Now it is. The Groebner basis depends (sometimes drastically) on the monomial order, so it is important to know what is the substitution a[?]=x, ...; or maybe you changed the polynomials?

@ruhamdam In my answer, the second call to Basis was with the variables a[3],a[4],... substituted with x3, x4,... (without indices).

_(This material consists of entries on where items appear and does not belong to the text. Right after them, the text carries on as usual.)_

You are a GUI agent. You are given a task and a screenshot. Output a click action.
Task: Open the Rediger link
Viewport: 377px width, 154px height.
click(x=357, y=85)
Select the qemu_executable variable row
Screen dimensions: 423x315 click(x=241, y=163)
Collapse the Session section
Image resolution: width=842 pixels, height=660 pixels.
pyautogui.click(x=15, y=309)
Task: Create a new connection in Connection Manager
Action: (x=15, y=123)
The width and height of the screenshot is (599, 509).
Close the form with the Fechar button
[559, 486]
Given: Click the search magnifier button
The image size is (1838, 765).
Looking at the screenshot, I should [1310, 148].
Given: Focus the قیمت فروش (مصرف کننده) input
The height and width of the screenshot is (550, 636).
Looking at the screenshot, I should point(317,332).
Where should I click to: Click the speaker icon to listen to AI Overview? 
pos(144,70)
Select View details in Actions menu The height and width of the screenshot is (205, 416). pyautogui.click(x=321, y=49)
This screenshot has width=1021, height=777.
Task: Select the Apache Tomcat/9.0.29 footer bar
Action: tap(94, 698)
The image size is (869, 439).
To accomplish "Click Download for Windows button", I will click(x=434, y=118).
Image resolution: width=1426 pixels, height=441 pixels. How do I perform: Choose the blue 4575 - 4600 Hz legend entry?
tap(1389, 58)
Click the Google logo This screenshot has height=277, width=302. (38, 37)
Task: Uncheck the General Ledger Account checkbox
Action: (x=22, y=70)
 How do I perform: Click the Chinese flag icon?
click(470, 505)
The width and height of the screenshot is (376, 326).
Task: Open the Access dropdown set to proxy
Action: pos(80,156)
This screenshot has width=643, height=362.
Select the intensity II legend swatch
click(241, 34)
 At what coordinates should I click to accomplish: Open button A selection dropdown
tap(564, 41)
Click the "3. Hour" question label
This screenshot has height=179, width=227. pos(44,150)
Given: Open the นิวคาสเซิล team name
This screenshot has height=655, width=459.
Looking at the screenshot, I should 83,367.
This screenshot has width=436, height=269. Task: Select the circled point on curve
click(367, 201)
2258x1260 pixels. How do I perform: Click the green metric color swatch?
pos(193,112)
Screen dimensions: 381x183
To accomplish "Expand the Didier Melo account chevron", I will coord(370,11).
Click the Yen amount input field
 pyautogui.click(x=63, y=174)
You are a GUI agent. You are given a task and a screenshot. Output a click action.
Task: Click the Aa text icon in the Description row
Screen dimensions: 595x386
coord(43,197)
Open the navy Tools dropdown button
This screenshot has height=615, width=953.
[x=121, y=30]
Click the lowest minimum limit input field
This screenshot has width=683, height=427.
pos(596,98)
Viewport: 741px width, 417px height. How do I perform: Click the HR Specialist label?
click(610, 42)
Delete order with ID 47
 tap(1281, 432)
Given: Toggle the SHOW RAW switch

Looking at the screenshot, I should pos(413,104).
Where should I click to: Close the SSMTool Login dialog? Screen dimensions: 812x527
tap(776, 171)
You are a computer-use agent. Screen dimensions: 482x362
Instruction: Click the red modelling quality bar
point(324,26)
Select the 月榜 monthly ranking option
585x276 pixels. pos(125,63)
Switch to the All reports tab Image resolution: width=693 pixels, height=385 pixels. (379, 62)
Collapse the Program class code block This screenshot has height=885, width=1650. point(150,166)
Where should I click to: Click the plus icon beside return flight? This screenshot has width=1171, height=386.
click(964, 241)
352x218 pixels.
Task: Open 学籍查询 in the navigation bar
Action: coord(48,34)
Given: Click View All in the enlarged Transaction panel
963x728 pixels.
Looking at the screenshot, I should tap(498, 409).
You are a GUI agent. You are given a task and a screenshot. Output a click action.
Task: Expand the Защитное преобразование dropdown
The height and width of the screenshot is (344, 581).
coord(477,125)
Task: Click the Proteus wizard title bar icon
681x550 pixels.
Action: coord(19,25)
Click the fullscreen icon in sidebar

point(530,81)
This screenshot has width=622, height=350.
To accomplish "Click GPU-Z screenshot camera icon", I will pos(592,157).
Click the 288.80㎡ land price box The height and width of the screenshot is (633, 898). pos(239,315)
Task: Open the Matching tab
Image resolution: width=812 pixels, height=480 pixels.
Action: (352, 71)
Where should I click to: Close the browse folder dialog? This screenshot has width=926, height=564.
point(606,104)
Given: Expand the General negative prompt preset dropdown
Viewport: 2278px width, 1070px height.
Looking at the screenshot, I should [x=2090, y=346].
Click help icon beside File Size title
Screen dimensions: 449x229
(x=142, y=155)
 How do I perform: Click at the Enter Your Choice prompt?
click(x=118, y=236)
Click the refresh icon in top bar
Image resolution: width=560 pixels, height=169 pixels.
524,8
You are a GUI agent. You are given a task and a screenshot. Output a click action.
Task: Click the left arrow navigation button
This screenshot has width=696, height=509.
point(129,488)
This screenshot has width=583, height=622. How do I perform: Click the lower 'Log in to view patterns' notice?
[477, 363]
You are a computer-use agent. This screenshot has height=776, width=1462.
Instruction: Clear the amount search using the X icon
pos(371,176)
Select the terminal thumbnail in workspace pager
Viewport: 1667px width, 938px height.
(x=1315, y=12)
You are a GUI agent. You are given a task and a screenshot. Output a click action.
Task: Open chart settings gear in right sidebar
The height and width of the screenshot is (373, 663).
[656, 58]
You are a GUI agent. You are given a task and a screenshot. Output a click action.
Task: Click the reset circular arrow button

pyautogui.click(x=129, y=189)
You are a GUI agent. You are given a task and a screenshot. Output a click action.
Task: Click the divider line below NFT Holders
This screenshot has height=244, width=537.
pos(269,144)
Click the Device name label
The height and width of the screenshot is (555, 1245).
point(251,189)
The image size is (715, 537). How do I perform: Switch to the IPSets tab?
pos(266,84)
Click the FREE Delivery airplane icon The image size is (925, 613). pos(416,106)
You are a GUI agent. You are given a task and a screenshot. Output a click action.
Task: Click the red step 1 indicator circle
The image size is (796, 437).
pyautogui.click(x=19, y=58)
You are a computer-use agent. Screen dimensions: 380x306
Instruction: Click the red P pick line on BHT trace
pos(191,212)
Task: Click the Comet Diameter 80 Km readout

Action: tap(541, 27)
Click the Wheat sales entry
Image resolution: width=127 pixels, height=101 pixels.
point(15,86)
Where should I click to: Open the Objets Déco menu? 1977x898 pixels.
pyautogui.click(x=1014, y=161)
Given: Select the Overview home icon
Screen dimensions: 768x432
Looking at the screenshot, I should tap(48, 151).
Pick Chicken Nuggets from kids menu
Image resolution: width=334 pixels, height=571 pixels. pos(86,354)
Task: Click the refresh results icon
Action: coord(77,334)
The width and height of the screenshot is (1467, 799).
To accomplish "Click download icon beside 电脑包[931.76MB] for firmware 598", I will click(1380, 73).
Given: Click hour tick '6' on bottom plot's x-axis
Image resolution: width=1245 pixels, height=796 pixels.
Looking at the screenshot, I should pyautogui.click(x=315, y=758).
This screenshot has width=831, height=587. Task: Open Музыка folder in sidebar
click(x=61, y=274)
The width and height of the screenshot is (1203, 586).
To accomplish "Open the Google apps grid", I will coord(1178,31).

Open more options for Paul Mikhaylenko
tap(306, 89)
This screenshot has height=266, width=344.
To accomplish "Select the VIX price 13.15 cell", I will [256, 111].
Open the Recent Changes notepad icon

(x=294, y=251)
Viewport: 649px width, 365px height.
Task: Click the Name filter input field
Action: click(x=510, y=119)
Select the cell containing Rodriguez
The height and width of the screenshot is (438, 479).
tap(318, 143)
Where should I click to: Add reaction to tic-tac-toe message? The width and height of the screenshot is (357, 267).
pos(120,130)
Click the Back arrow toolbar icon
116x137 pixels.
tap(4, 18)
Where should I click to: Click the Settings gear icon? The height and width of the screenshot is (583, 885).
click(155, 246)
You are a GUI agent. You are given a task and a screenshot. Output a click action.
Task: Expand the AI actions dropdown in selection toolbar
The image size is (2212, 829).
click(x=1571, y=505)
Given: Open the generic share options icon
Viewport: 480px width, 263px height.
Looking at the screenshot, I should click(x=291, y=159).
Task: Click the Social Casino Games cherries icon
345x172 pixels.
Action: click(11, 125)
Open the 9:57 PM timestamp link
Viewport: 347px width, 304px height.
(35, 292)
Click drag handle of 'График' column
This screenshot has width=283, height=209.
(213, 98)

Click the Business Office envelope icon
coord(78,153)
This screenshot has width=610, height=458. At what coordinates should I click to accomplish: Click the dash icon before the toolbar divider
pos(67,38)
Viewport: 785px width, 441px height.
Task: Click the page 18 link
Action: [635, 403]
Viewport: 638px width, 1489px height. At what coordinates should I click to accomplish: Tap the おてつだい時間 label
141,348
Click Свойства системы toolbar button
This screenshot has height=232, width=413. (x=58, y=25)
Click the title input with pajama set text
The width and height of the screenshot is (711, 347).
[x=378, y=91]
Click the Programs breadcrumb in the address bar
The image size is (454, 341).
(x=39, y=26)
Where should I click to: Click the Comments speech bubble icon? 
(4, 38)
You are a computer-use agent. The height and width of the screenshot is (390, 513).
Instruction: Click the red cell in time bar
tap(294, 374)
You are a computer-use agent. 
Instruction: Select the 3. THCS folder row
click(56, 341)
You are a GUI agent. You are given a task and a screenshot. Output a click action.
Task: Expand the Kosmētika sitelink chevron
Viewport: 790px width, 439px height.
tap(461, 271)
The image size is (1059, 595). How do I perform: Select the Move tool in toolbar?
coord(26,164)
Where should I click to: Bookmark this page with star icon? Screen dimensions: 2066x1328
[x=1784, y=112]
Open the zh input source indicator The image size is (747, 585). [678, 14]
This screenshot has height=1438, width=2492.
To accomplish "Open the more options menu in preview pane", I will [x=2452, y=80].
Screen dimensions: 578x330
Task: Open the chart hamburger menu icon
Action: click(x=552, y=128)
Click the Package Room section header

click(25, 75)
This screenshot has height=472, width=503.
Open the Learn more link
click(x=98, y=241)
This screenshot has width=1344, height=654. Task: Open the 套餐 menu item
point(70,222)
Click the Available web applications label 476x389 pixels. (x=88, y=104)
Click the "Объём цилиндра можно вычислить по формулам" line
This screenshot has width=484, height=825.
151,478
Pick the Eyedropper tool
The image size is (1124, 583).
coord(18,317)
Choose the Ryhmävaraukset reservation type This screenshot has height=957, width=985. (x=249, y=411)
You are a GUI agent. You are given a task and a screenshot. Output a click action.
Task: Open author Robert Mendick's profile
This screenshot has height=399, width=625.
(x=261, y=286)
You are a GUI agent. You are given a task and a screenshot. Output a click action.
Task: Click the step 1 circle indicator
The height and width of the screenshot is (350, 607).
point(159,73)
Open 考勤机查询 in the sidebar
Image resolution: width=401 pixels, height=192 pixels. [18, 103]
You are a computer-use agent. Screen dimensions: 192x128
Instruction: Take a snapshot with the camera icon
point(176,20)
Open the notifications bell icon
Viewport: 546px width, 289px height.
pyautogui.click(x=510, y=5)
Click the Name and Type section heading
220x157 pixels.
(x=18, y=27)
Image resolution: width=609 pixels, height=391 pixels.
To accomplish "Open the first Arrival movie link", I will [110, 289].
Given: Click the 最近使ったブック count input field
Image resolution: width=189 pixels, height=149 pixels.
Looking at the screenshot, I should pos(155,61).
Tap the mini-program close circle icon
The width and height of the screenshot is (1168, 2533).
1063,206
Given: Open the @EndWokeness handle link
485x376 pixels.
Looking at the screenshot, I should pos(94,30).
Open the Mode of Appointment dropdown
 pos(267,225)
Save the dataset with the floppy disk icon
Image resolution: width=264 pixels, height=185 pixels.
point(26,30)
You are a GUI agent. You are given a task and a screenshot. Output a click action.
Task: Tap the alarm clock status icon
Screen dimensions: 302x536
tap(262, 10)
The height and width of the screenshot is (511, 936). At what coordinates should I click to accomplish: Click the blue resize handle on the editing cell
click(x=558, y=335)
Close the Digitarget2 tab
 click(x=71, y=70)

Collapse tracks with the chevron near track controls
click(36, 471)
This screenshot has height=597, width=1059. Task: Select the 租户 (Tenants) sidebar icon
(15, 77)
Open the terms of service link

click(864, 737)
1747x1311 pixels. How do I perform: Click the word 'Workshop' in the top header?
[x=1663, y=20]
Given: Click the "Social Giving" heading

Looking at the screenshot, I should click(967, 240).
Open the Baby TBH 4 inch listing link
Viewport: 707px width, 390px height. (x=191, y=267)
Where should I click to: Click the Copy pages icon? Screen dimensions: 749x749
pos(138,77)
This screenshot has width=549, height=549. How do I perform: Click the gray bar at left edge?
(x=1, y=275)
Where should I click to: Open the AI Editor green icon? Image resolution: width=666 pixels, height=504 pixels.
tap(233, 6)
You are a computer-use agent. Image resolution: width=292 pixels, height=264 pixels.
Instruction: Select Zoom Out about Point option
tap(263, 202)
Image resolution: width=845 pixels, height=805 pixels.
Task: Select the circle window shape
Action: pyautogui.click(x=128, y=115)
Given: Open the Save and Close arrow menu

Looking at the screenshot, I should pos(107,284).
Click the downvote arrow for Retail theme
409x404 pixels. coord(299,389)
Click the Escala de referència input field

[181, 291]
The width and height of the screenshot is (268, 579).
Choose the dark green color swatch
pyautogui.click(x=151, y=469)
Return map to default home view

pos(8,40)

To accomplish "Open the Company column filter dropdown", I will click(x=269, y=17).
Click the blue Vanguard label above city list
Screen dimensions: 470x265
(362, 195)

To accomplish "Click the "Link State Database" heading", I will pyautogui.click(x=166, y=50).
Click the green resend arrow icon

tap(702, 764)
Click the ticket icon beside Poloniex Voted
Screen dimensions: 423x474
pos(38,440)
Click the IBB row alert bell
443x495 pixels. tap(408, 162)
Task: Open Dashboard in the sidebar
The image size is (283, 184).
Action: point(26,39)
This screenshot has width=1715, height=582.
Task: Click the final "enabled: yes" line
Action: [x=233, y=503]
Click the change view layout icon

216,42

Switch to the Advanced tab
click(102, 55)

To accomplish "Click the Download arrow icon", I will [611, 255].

Your new worksheet also works for me in 1D; I did not try to find a formatting mistake in it, I have just converted it in 1D.
Please try the following:
Open a new worksheet with File > New > Worksheet Mode
and copy & paste the following:

with(Groebner);
with(PolynomialIdeals);
a := -9*w*v*t - 5/2*x*y*z*t + 6*w^3 + 5/2*x*z^2*w + 3*t^2*u + 3*y^3*t - 9*y*t - 4*y^2*z*w + 3/2*y*v*z^2 + 9*z*w - 1/2*z^3*u;
b := 2*x^4*z - 2*x^3*y^2 - 12*u^2*x*z + 36*u^2*y^2 - 48*u*v*x*y + 24*v^2*x^2 + 9*x^3 - 54*u^2;
c := 11*z^2*u*w + 20/3*x*z^2*y^2 - 12*t*y^2*v - 35*z*w^2*x + 24*y^2*z - 13/3*y^4*z - 90*w^2 - 11*u*y*z*t + 5*y*z*v*w + 10*x*v*t*z + 10*x*w*t*y - 7/3*x^3*x^2 + 22*w^2*y^2 + 3/2*t^2*x^2 - 15*x*z^2 - 3/2*v^2*z^2 + 36*t*v - 27*z;
d := 10*z*x*u*w + 10*y*u*v*z - 90*v^2 - 12*u*y^2*w + 20/3*z*x^2*y^2 + 11*x^2*v*t - 35*x*v^2*z + 22*v^2*y^2 + 3/2*u^2*z^2 - 7/3*x^3*z^2 - 3/2*x^2*w^2 + 36*u*w + 24*y^2*x - 13/3*y^4*x - 15*z*x^2 + 5*v*x*y*w - 11*x*y*u*t - 27*x;
e := 24*x*y*v*t - 87/2*x*v*z*w + 24*u*y*z*w + 33/2*x*u*z*t + 54*y^3 - 9*y^5 + 9/2*w*x^2*t + 51*y^2*v*w + 9/2*v*z^2*u - 7*x^2*z^2*y + 16*y^3*z*x - 45*u*y^2*t - 18*x*y*w^2 - 45*z*x*y - 18*y*v^2*z - 81*y + 81*u*t - 135*w*v;
f := 270*u^2*y*t - 3*x^2*y^2*w - 33/2*x^3*y*t + 57/2*x^3*z*w + 261*x*v^2*w - 72*u^2*z*w + 621*v*x*y + 54*x*u*w^2 + 405*z*x*u + 87/2*x^2*z^2*u - 219*y^3*v*x - 1134*u*y^2 + 270*u*y^4 + 108*x^2*w + 108*y*v^3 + 363/2*y*x^2*v*z - 171*x*u*v*t - 450*u*y*v*w - 285*u*y^2*z*x + 972*u;
g := 138*u*v*y*t - 129*x*y^2*v*z - 147*u*v*z*w + 187/2*x^2*y*z*w - 360*y^2*v + 62*v*y^4 + 27*x^2*t + 18*v^3*z - 48*x*u*w*t - 129/2*x*u*z^2*y - 243*u*y*z + 85*y^3*z*u - 21*x^2*y^2*t + 288*w*x*y + 288*z*x*v + 91/2*v*z^2*x^2 - 76*y^3*w*x - 24*x*v^2*t + 192*x*v*w^2 - 132*u*y*w^2 + 33*u^2*z*t + 9/2*x^3*z*t - 30*v^2*y*w + 486*v;
J := PolynomialIdeal(a, b, c, d, e, f, g);

then run it, pressing Enter. It should work.